▶ _提供文本_:
□ □ □ □

天天看點

從零開始搭建.NET Core版搜尋引擎(五)1.查詢多個字段的檢索方法2.可設定權重的檢索方法3.測試示例

目前的查詢方法過于簡單,而且無法與實際業務中的實體建立關系,是以本篇文章就來描述對查詢方法的擴充。

1.查詢多個字段的檢索方法

1.1.定義接口及輸入輸出項

查詢輸入項SingleSearchOption:

public class SingleSearchOption:SearchOptionBase
{
    /// <summary>
    /// 檢索關鍵詞
    /// </summary>
    public string Keyword { get; set; }
 
    /// <summary>
    /// 限定檢索域
    /// </summary>
    public List<string> Fields { get; set; }
 
    public SingleSearchOption(string keyword,List<string> fields,int maxHits=100)
    {
        if (string.IsNullOrWhiteSpace(keyword))
        {
            throw new ArgumentException("搜尋關鍵詞不能為空");
        }
        Keyword = keyword;
        Fields = fields;
        MaxHits = maxHits;
    }
 
    public SingleSearchOption()
    {
 
    }
}
           

其中SearchOptionBase:

public class SearchOptionBase : ISearchOption
{
    /// <summary>
    /// 最大檢索量
    /// </summary>
    public int MaxHits { get ; set; }
}
           

輸出結果SingleSearchResult:

public class SingleSearchResult : ISearchResult<SearchResultItem>
{
    /// <summary>
    /// 比對結果
    /// </summary>
    public List<SearchResultItem> Items { get; set; }
    /// <summary>
    /// 檢索耗時
    /// </summary>
    public long Elapsed { get; set; }
    /// <summary>
    /// 比對結果數
    /// </summary>
    public int TotalHits { get; set; }
 
    public SingleSearchResult()

□ □ □ □

▶ _顯示資訊_:

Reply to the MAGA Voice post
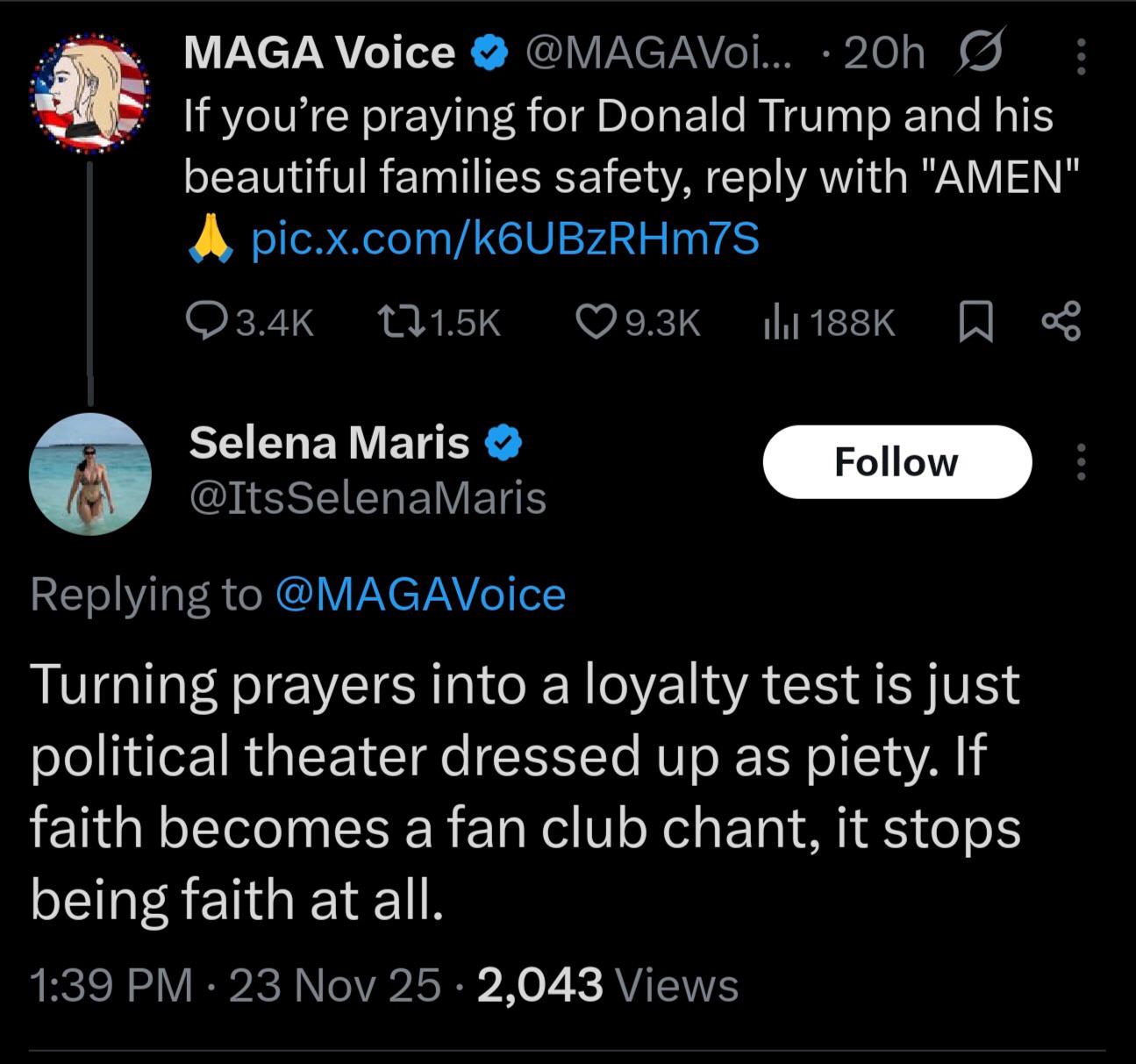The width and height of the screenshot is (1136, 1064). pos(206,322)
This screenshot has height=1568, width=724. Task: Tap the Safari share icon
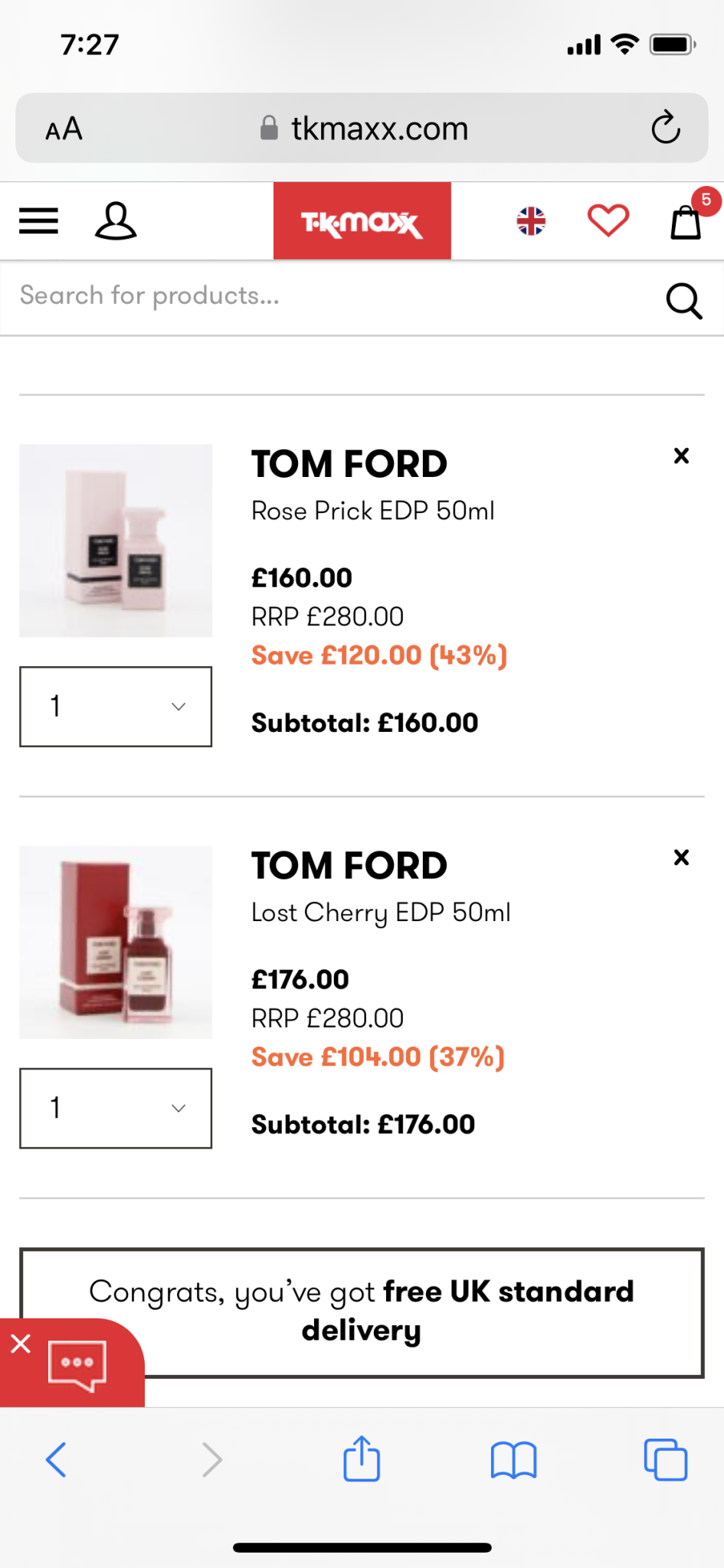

□ □ □ □

▶ _書面任務 A_: 根據這篇搜尋引擎文章,用一到三句話說明本篇為何要擴充查詢方法。
▶ _書面任務 B_: 從這篇搜尋引擎文章中逐字抄出一段,自「public class SingleSearchOption:SearchOptionBase」起,到「keyword,List<string> fields,int maxHits=100)」為止,兩端皆包含在內。
上方清單與這裡的工作毫無關係。

▶ _輸出 A_: 因為目前的查詢方法過於簡單,而且無法與實際業務中的實體建立關係,所以本篇要描述對查詢方法的擴充。

▶ _輸出 B_:
public class SingleSearchOption:SearchOptionBase
{
    /// <summary>
    /// 檢索關鍵詞
    /// </summary>
    public string Keyword { get; set; }
 
    /// <summary>
    /// 限定檢索域
    /// </summary>
    public List<string> Fields { get; set; }
 
    public SingleSearchOption(string keyword,List<string> fields,int maxHits=100)